- Written problem:
Copy the data below, starting at the line that has "Switch to the 语言配置 tab" and stopping after the last line, and replace "redo" with "undo" while keeping everything else unchanged.

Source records
>> start

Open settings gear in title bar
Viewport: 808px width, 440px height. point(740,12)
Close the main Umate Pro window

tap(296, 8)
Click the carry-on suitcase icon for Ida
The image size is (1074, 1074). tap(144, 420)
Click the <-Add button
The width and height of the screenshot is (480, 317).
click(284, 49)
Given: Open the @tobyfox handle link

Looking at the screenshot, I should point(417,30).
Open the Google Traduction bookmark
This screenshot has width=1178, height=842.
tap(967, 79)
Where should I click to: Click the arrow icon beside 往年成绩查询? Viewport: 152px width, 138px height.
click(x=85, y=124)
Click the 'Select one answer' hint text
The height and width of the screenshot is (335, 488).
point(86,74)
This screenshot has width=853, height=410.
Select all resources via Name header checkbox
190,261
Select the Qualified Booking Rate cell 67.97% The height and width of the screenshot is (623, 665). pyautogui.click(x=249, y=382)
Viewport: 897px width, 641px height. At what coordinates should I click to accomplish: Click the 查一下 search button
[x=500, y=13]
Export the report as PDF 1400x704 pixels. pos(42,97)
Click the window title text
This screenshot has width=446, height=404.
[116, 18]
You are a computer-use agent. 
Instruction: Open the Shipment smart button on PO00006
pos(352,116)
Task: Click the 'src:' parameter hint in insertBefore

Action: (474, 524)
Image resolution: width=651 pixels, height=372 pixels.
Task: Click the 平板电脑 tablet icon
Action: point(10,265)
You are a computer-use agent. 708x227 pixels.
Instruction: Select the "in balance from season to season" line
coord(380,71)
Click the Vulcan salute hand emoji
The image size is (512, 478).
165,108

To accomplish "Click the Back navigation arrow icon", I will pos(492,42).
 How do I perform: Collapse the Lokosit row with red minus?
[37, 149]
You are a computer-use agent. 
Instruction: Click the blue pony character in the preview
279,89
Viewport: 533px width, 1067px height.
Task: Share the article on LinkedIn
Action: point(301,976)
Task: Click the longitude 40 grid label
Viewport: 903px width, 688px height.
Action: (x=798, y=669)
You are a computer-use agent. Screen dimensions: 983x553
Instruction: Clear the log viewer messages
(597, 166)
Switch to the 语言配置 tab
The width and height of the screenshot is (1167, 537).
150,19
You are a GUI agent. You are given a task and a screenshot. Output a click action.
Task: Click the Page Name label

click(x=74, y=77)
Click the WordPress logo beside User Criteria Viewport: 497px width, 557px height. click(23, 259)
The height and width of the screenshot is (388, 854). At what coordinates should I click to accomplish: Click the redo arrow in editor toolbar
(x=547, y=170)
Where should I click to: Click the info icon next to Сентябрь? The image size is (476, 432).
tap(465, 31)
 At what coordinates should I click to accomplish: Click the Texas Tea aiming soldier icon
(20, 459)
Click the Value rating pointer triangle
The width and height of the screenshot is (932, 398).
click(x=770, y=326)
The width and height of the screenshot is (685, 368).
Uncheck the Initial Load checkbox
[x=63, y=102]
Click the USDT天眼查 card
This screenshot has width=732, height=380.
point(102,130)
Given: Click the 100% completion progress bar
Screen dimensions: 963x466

>> end

- Reply to the exercise:
Switch to the 语言配置 tab
The width and height of the screenshot is (1167, 537).
150,19
You are a GUI agent. You are given a task and a screenshot. Output a click action.
Task: Click the Page Name label

click(x=74, y=77)
Click the WordPress logo beside User Criteria Viewport: 497px width, 557px height. click(23, 259)
The height and width of the screenshot is (388, 854). At what coordinates should I click to accomplish: Click the undo arrow in editor toolbar
(x=547, y=170)
Where should I click to: Click the info icon next to Сентябрь? The image size is (476, 432).
tap(465, 31)
 At what coordinates should I click to accomplish: Click the Texas Tea aiming soldier icon
(20, 459)
Click the Value rating pointer triangle
The width and height of the screenshot is (932, 398).
click(x=770, y=326)
The width and height of the screenshot is (685, 368).
Uncheck the Initial Load checkbox
[x=63, y=102]
Click the USDT天眼查 card
This screenshot has width=732, height=380.
point(102,130)
Given: Click the 100% completion progress bar
Screen dimensions: 963x466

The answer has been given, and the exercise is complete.